[Stored items from a collection]
——

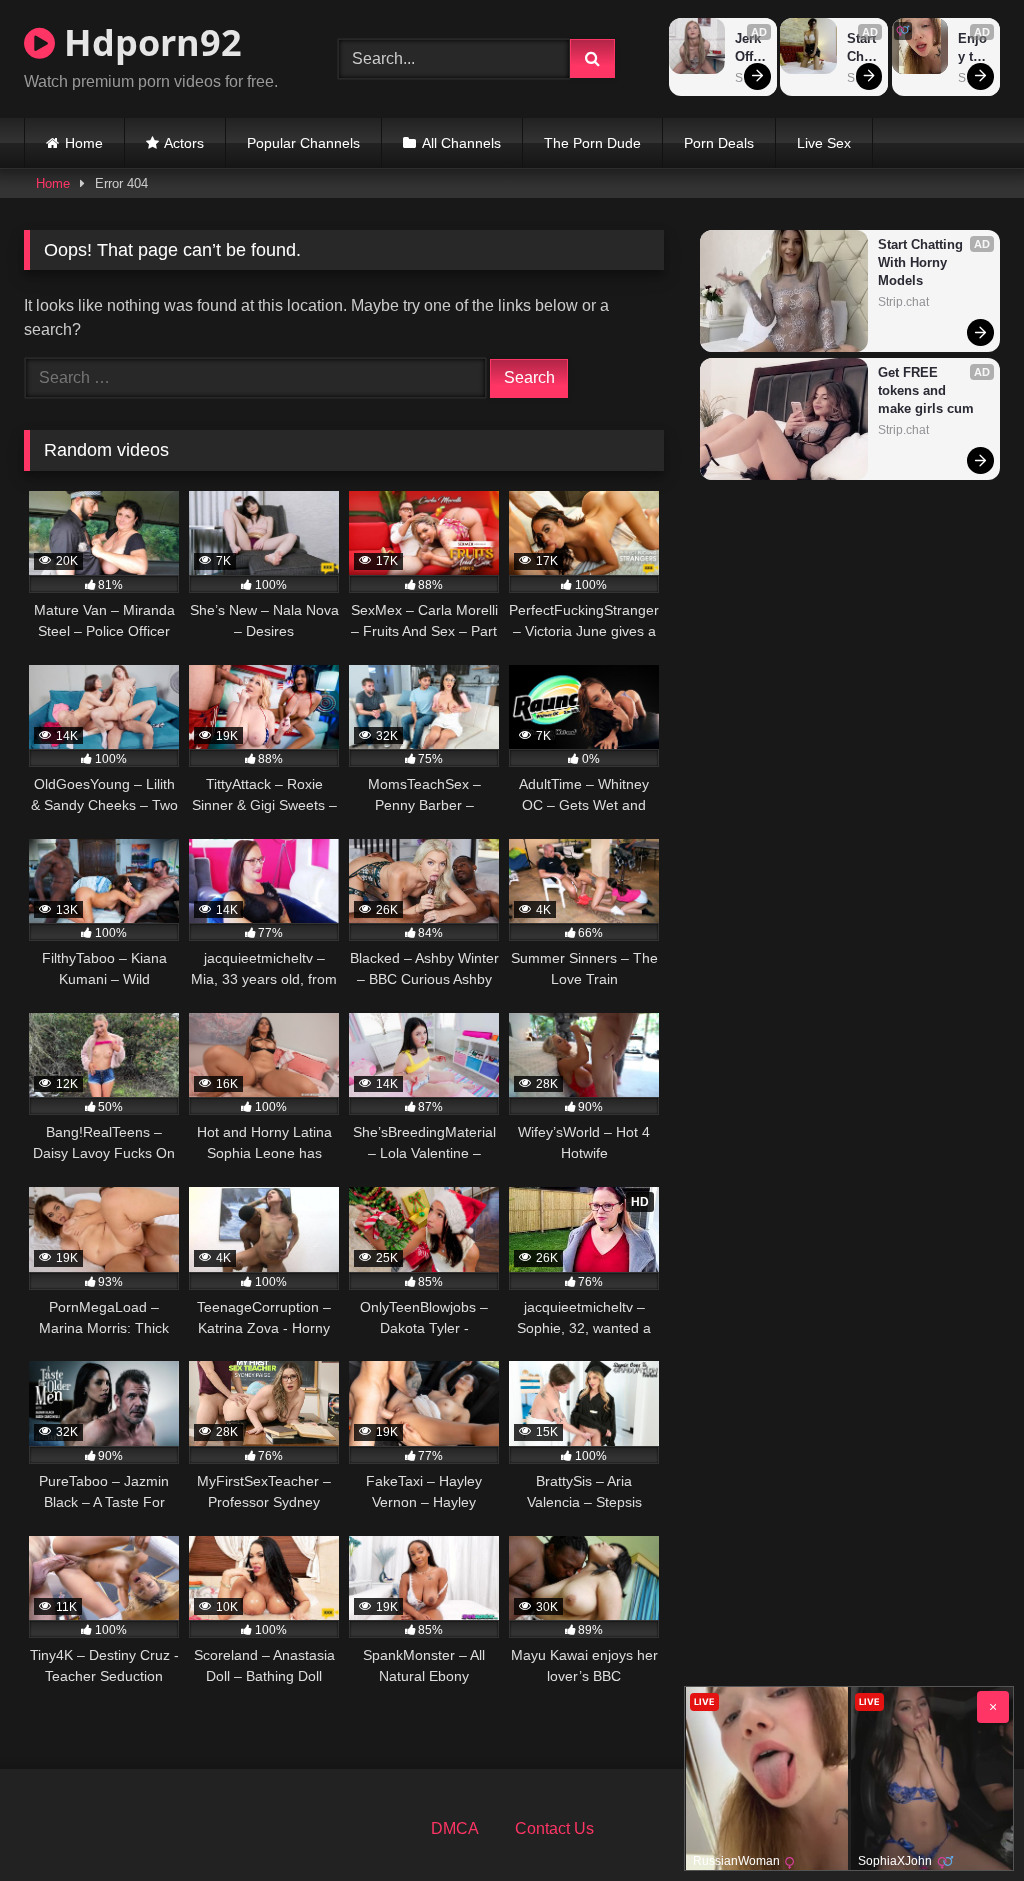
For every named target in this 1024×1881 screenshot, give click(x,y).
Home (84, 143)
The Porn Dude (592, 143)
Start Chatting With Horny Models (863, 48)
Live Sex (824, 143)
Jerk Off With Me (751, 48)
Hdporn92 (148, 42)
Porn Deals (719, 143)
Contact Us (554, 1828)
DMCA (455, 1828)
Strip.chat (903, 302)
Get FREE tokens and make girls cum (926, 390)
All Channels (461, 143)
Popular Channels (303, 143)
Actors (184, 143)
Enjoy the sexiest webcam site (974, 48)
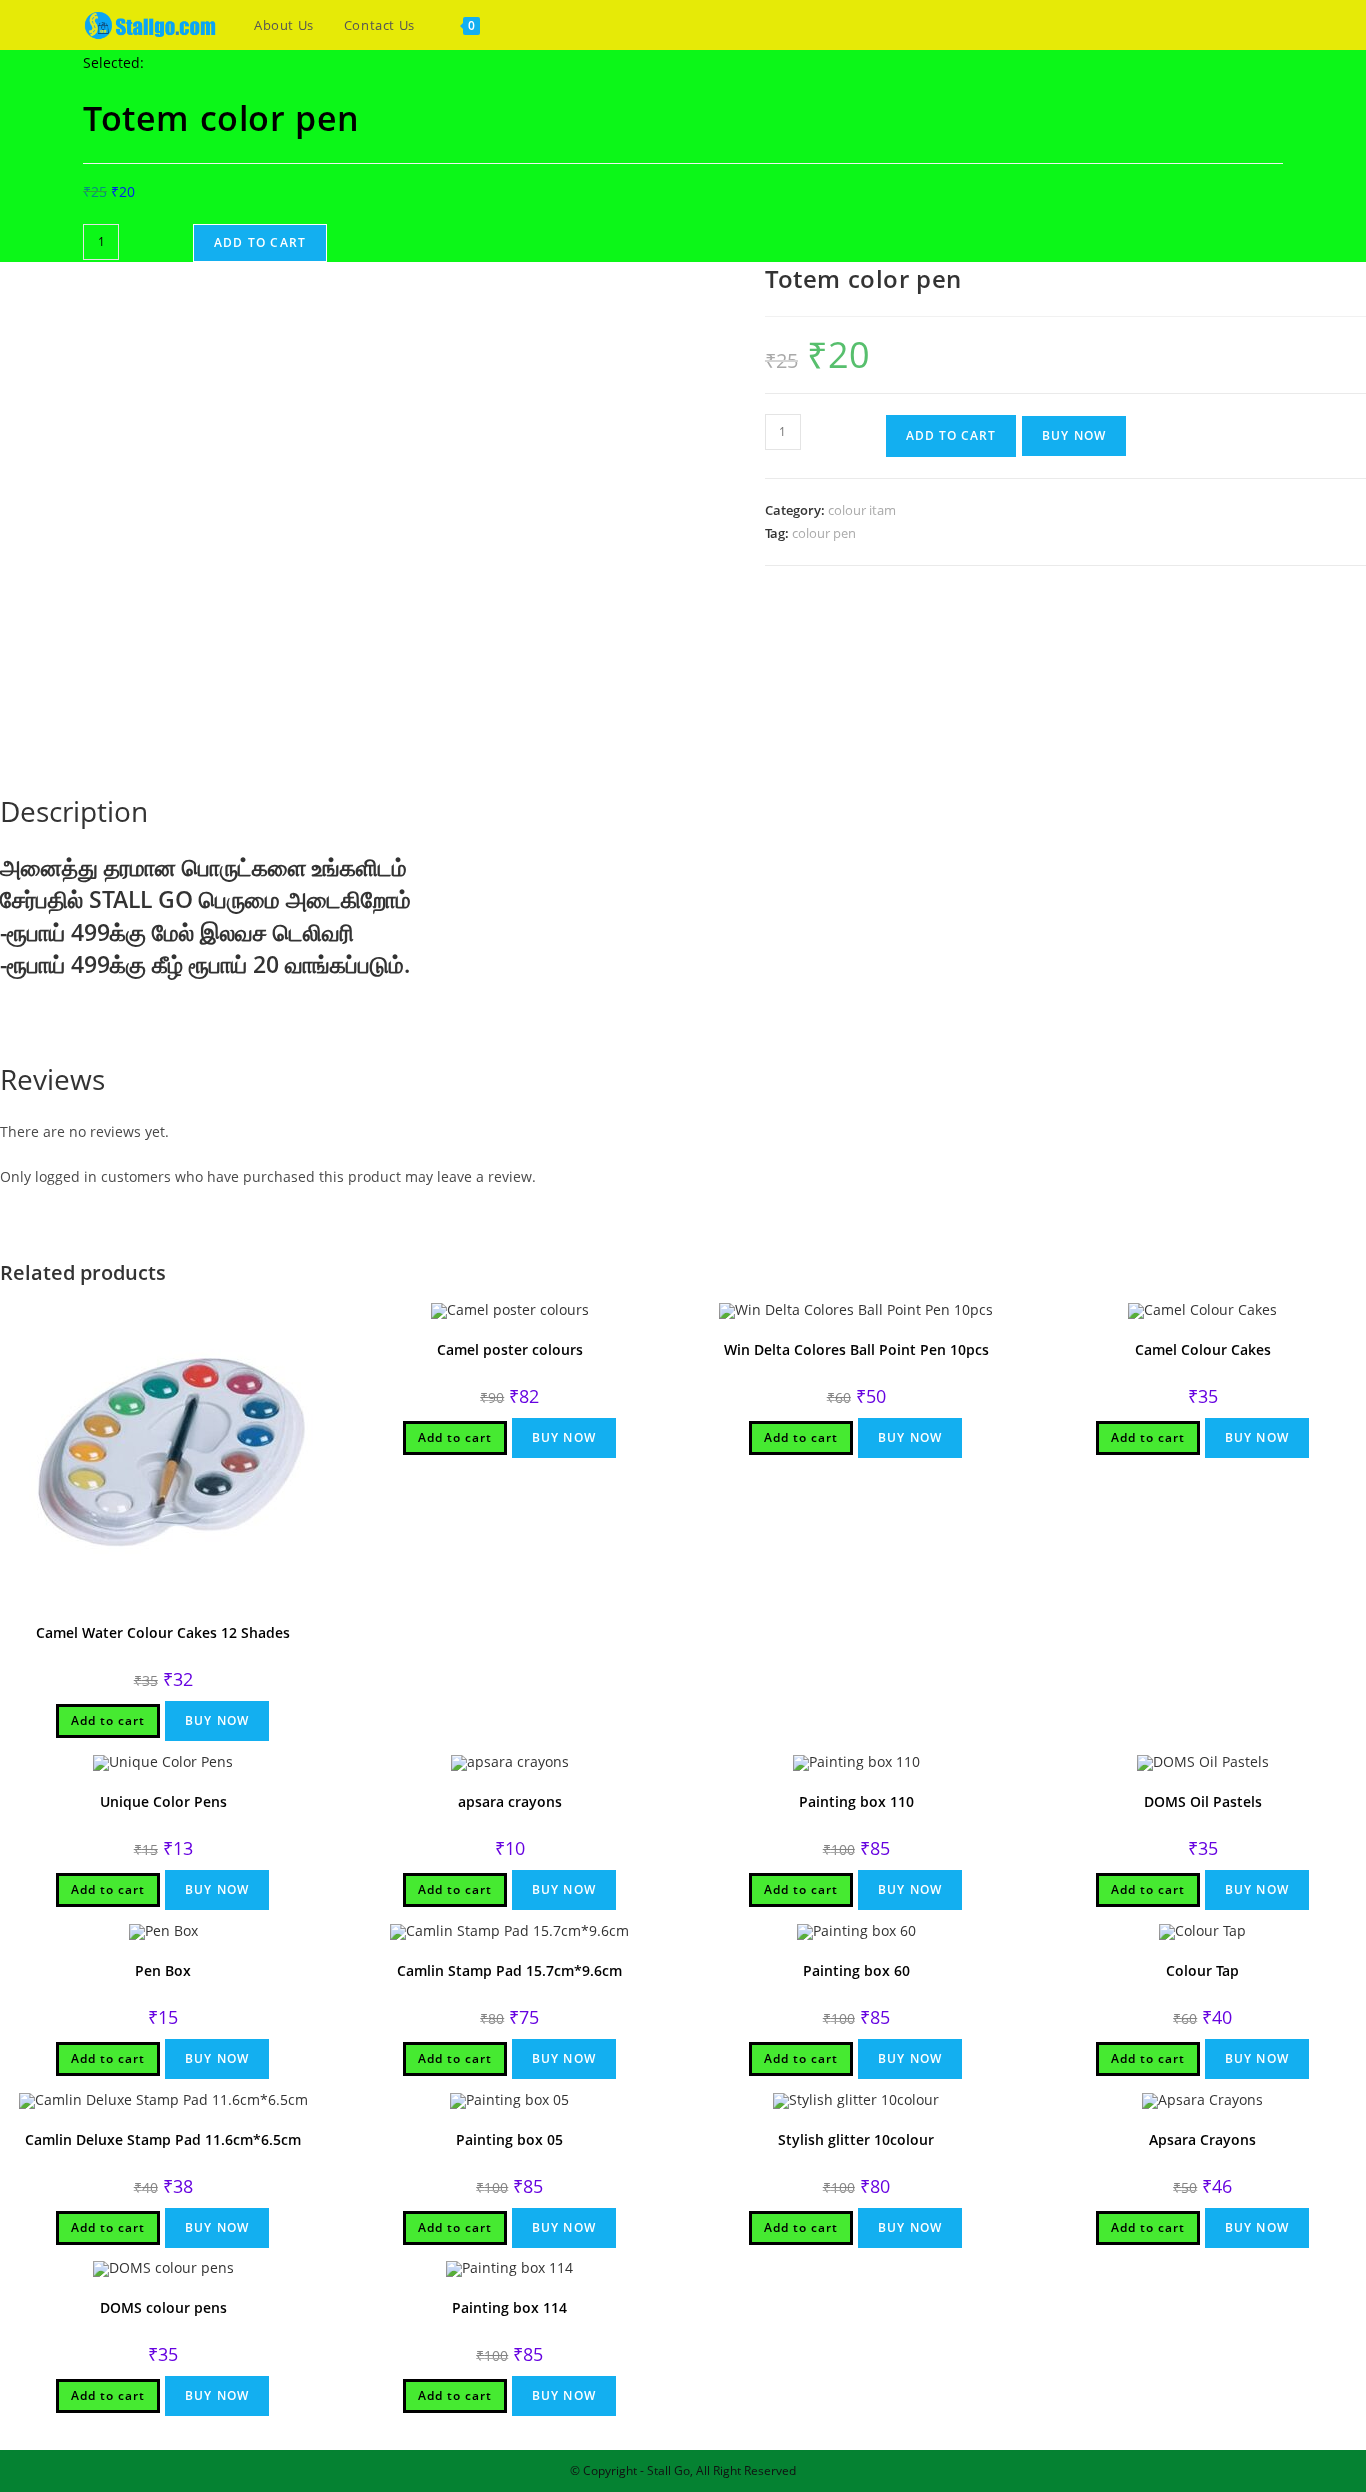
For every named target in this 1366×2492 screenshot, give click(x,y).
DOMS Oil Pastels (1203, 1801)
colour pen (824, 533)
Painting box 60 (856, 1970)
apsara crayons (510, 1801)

——

In the answer, the entries must appear exactly as above, without the images.

For every named target in this 1024×1881 screenshot, give click(x,y).
Home (84, 143)
The Porn Dude (592, 143)
Start Chatting With Horny Models (863, 48)
Live Sex (824, 143)
Jerk Off With Me (751, 48)
Hdporn92 (148, 42)
Porn Deals (719, 143)
Contact Us (554, 1828)
DMCA (455, 1828)
Strip.chat (903, 302)
Get FREE tokens and make girls cum (926, 390)
All Channels (461, 143)
Popular Channels (303, 143)
Actors (184, 143)
Enjoy the sexiest webcam site (974, 48)
For every named target in this 1366×2492 screenshot, give click(x,y).
DOMS Oil Pastels (1203, 1801)
colour pen (824, 533)
Painting box 60 (856, 1970)
apsara crayons (510, 1801)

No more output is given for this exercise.